Here is some Council from my mission president:
  An important part of our purpose is to help people repent and be baptized so that they may receive forgiveness-- a remission of sins.  John the Baptist demonstrated this when “he came into all the country about Jordan, preaching the baptism of repentance for the remission of sins;” (Luke 3:3).
   Sometimes we mistakenly teach or imply that receiving the ordinance of baptism and receiving a remission of sins are the same thing.  They are not.  Baptism is required for us to receive forgiveness, but it does not automatically wash away our sins and make us clean.  Elder Russell M. Nelson of the Quorum of the Twelve recently taught this principle when he said, “The gospel of Jesus Christ includes the making and keeping of sacred covenants, the first of which is the covenant of baptism.  The act of baptism itself does not wash sin away.  Thanks to the Atonement, the effects of sin depart when one faithfully keeps the baptism covenant to follow the Lord Jesus Christ.” (2014 Seminar for New Mission Presidents, June 2014)  As we faithfully keep the covenant and obey the commandments in our life the Atonement cleanses us from sin and the Lord forgives our sins.

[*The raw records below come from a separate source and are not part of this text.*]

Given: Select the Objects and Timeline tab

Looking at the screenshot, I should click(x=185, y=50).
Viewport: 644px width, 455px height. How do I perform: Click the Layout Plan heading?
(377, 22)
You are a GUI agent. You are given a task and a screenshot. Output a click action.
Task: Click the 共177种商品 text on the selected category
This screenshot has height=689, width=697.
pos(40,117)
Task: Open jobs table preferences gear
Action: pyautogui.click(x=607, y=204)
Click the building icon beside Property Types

   Sometimes I have even heard members who are watching a baptism service say, after someone is baptized, “Forgiven!” as if the act of being immersed in the water is what automatically brings about a forgiveness of sins.  This is not right.  Baptism is a symbolic ordinance—as are all ordinances in the gospel—and it is the keeping of those covenants associated with the ordinance that allows the power and blessings of the ordinance to result in our life.  The ratifying seal of the Spirit is necessary for an ordinance to be valid and effective in our life.  Someone who has not fully complied with the requirements of repentance and prepared themselves appropriately for baptism cannot expect to be forgiven simply because the participated in the ordinance—Moroni cautions, “See that ye are not baptized unworthily…” (Mormon 9:29)  For one who has fully complied with the law of repentance and receives baptism worthily, sins are washed away in the waters of baptism.  But the baptism of fire and the Holy Ghost, manifested by the companionship of the Spirit in our life, is also necessary for us to be cleansed and purified from sin.  It is important for us to understand this doctrine clearly in our own minds, and to teach it clearly to our investigators and recent converts.  It is the continual striving and faithful keeping of our covenants that brings the Holy Spirit into our life and sanctifies and cleanses us, and prepares us to live again in God’s presence.
  I love you all. I hope you will find that living in the moment brings extensive joy. Much more joy than you have in looking forward to it being over. This life is to prepare to meet god, to LIVE the gospel, not to die for it. We gain so much from our trials and experiences. President Spencer W. Kimball in a General Conference address asked the Lord to give him "mountains to climb" for he knew without a doubt that every trial that we endure well gives us strength that cannot be gained in any other way.